Diversi studi recenti hanno mostrato come l’uso di questo social possa risultare dannoso per l’autostima. Scopriamo quali fattori di questo social incidono maggiormente sulla salute mentale.
“Prima della pandemia non lo usavo ma gradualmente mi sono appassionata a vari divulgatori di instagram. Pian piano ho cominciato a percepire una strana, strisciante sensazione di disagio: l’impressione che chiunque fosse perfetto, o almeno brillante, tranne me”
“Ho composto una canzone omaggio per un’artista, che l’ha condivisa. Sono fioccati like e visualizzazioni, e mi sono trovato preda di una incontrollabile sensazione di dover per forza replicare quel successo, seguita subito dopo dalla percezione dolorosa dell’impossibilità di procurarmi la mia ‘seconda dose’”
“D’impulso ho scritto a quella instagrammer nota per il suo essere sarcastica e distante, che mi ha subito risposto gentilmente. Mi sono sentita come se avessi stabilito un contatto intimo con qualcuno di importante. Quando ha smesso di rispondermi, mi sono sentita realmente e profondamente addolorata, per un attimo”
Uno studio britannico del 2017 su 1500 ragazzi tra i 12 e i 14 rivelò dati piuttosto preoccupanti sulla relazione tra uso di Instagram e salute mentale. I ricercatori della Royal Society for Public Health notarono in particolare un legame tra l’uso di Instagram e alti livelli di depressione e ansia, oltre a un collegamento con episodi di bullismo. L’uso di Instagram (assai più di altri social) influenzava pesantemente anche la valutazione dell’immagine del corpo, dell’autostima e della qualità del sonno.
Durante la pandemia il ruolo dei social network nelle nostre vite è divenuto ancora più complesso del passato. Instagram e le sue storie, in particolare (e di recente anche Tik Tok) sono diventati punti di ritrovo sempre accessibili. In questi luoghi tentiamo di ri-affermare le nostre identità, minacciate dalla solitudine, mettiamo in mostra i nostri talenti e coltiviamo i rapporti sociali.
Ma, per quanta verità, creatività e passione ci possano essere in uno scatto, ciò che viene pubblicato sarà sempre la risultante di un processo accurato di selezione, editing e “autocensura”. Sui social ogni scatto rischia di diventare una prestazione da misurare, e il confronto con gli altri genera facilmente infelicità e bassa autostima.

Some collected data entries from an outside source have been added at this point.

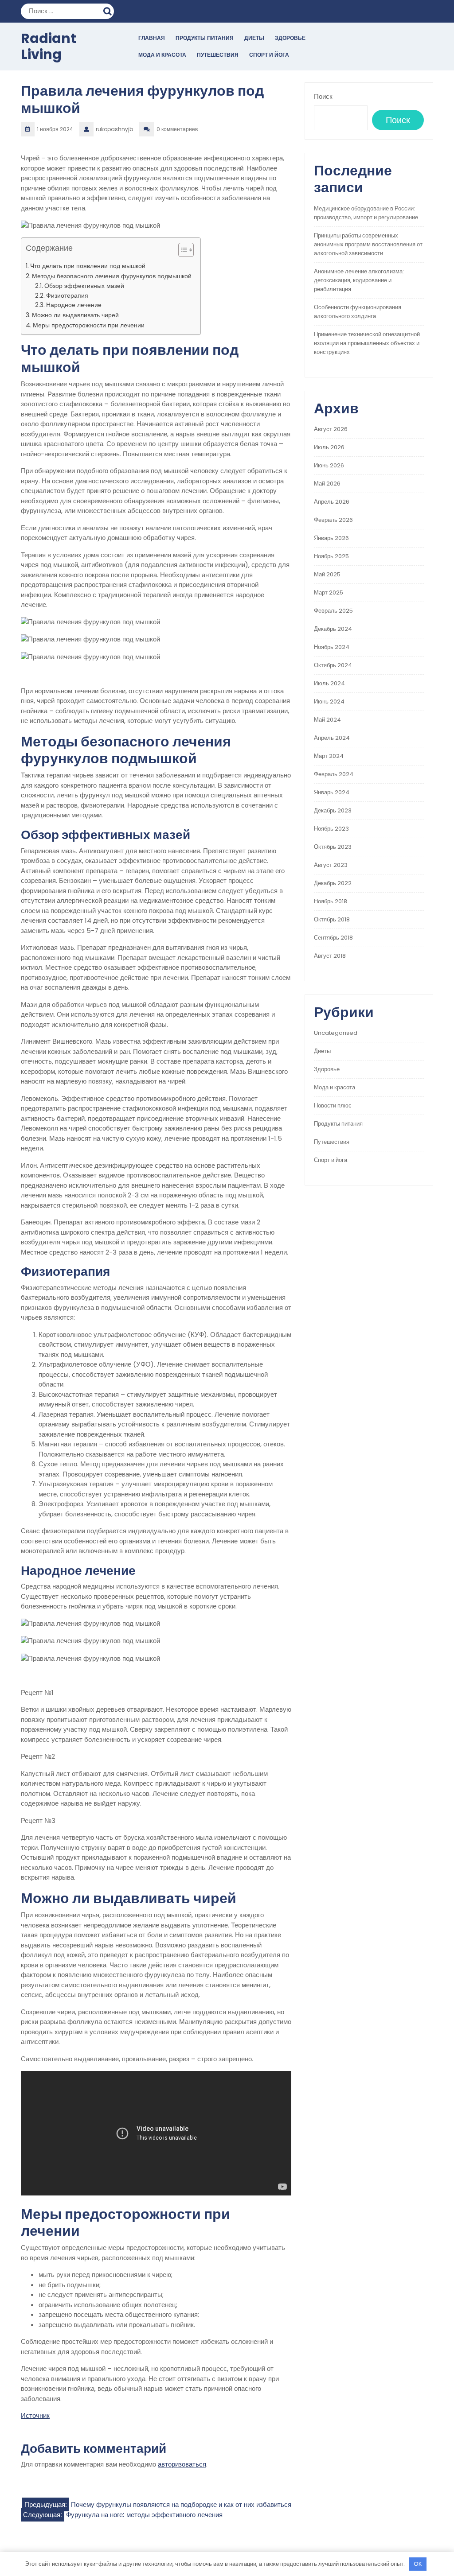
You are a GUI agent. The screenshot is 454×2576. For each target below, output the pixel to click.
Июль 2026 (329, 447)
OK (418, 2564)
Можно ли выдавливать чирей (75, 315)
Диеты (254, 38)
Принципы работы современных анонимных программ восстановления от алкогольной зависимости (368, 244)
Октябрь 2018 (332, 919)
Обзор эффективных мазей (84, 286)
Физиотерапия (67, 295)
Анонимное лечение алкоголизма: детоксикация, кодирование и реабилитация (359, 280)
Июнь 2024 (329, 701)
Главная (151, 38)
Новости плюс (333, 1105)
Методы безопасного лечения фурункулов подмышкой (112, 276)
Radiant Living (48, 46)
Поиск (108, 10)
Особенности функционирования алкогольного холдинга (357, 311)
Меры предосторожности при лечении (89, 325)
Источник (35, 2415)
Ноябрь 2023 (331, 828)
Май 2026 (327, 483)
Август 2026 (331, 429)
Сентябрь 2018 (333, 937)
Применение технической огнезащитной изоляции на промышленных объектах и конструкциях (367, 343)
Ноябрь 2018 (330, 901)
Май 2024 (327, 719)
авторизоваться (182, 2464)
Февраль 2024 (333, 774)
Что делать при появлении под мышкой (87, 265)
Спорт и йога (269, 54)
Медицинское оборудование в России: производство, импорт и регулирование (366, 212)
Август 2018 (330, 956)
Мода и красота (162, 54)
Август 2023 (331, 865)
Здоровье (290, 38)
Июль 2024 (329, 683)
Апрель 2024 (332, 738)
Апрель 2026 (331, 501)
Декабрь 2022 (333, 883)
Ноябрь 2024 (331, 647)
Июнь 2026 (329, 465)
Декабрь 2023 (333, 810)
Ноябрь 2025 (331, 556)
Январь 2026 (331, 538)
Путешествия (218, 54)
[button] (182, 251)
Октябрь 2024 (333, 665)
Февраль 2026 (333, 520)
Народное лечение (74, 305)
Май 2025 (327, 574)
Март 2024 (329, 756)
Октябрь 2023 (333, 847)
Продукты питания (205, 38)
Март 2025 (328, 592)
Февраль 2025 (333, 610)
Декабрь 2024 (333, 629)
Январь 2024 (331, 792)
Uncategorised (335, 1033)
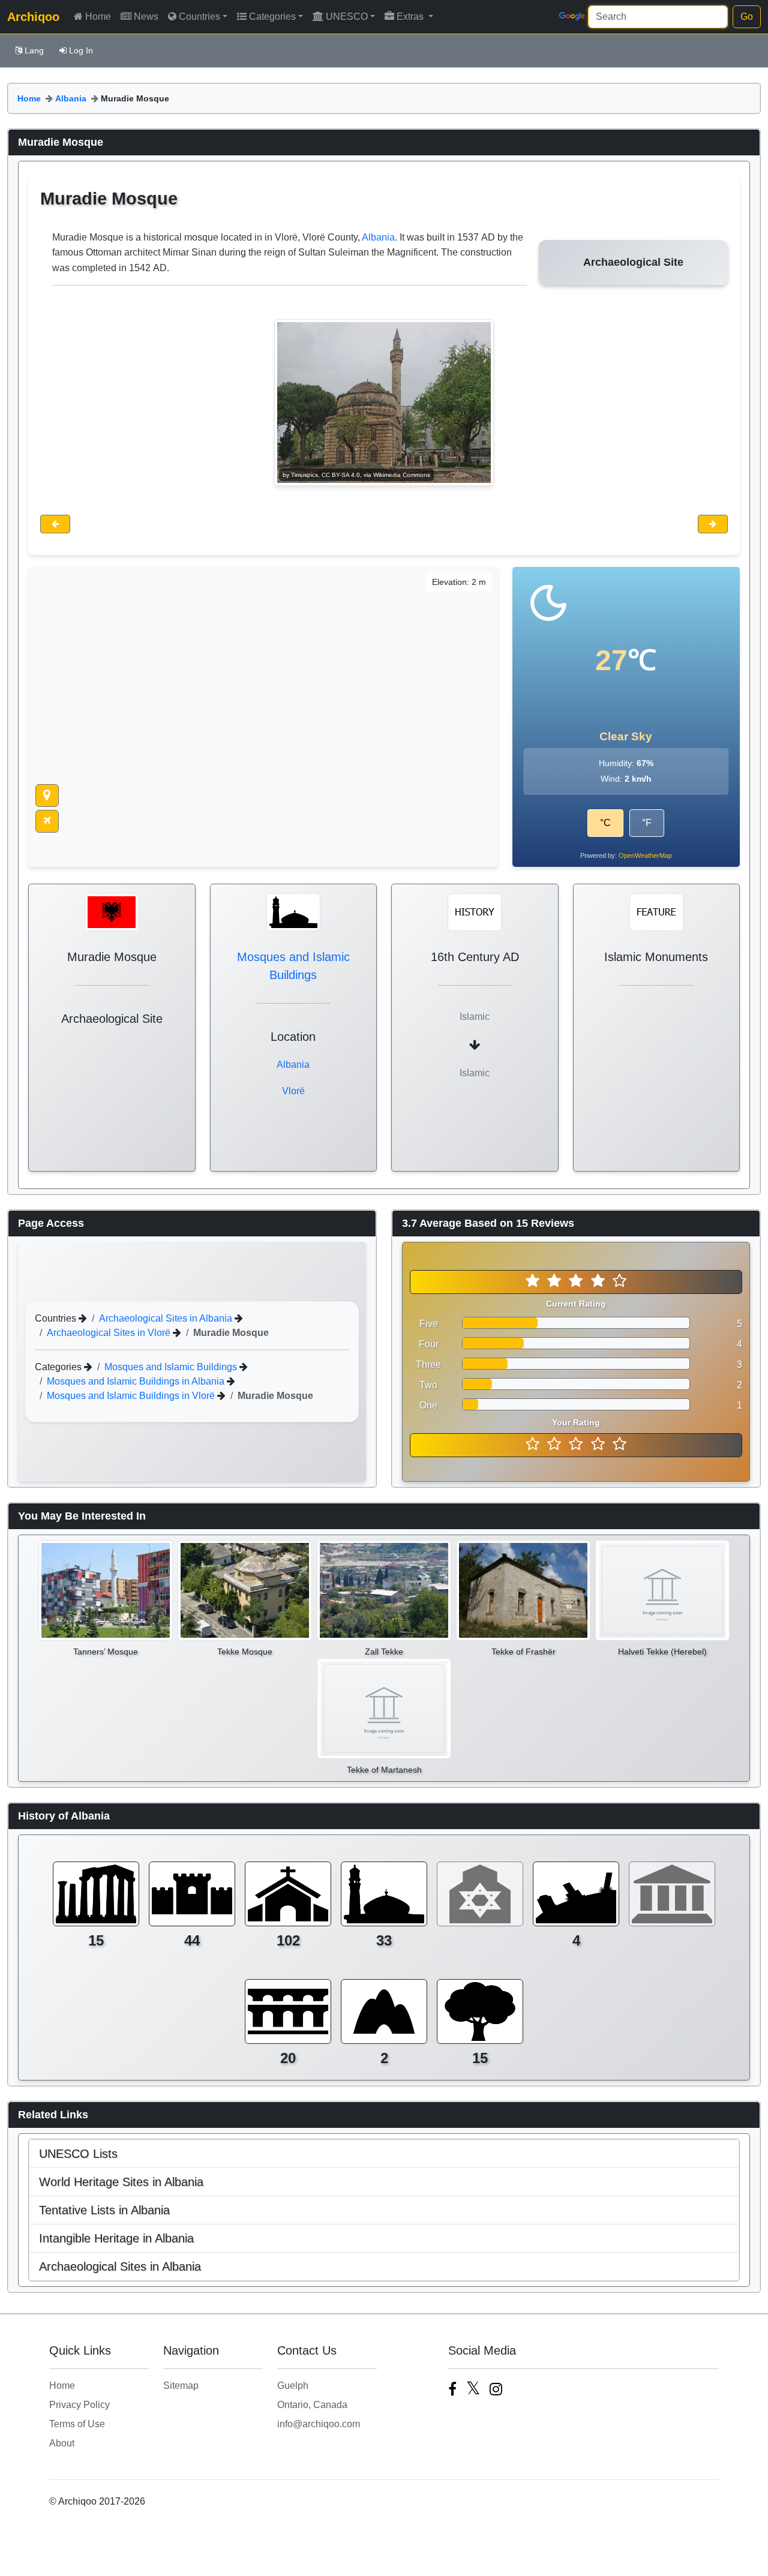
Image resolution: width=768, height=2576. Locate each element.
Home (98, 16)
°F (647, 823)
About (61, 2443)
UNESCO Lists (78, 2153)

La mente è sollecitata di continuo e in modo rapido a passare da un’immagine all’altra, in uno stato di basso impegno mentale che facilita il rimuginio ansioso. La conversazione procede per ‘frammenti di racconto’. Gli interlocutori diventano intercambiabili: se uno lascia cadere un pezzo di racconto, questo viene raccolto da altri.
Ci si ritrova ben presto preda di una richiesta paradossale: produrre contenuti spontanei ma performanti.
Nel suo libro “L’età dello smarrimento” lo psicoanalista Christopher Bollas introduce il concetto di “Sé trasmissivi“. Bollas con questo termine vuole indicare l’insieme di funzioni attraverso le quali il Sé si scinde. Se da un lato una parte di noi entra in contatto, un’altra parte si dissocia. Siamo a un tavolo con alcuni amici e, mentre stiamo parlando, la conversazione sembra quasi sospesa. Ognuno si è ritirato in relazioni virtuali parallele, prima di tornare con l’attenzione nel presente.
Internet consente una fuga sistemica, potenzialmente creativa, dalla realtà. Ci dà la possibilità di far parlare i nostri diversi stati del Sé.
L’identità social fa sempre più parte delle nostre identità: il confine tra vita privata, vita narrata e vita professionale si fa sempre più sfumato.
Siamo sicuri di riuscire a capire quando arriva il momento di un Detox Digitale?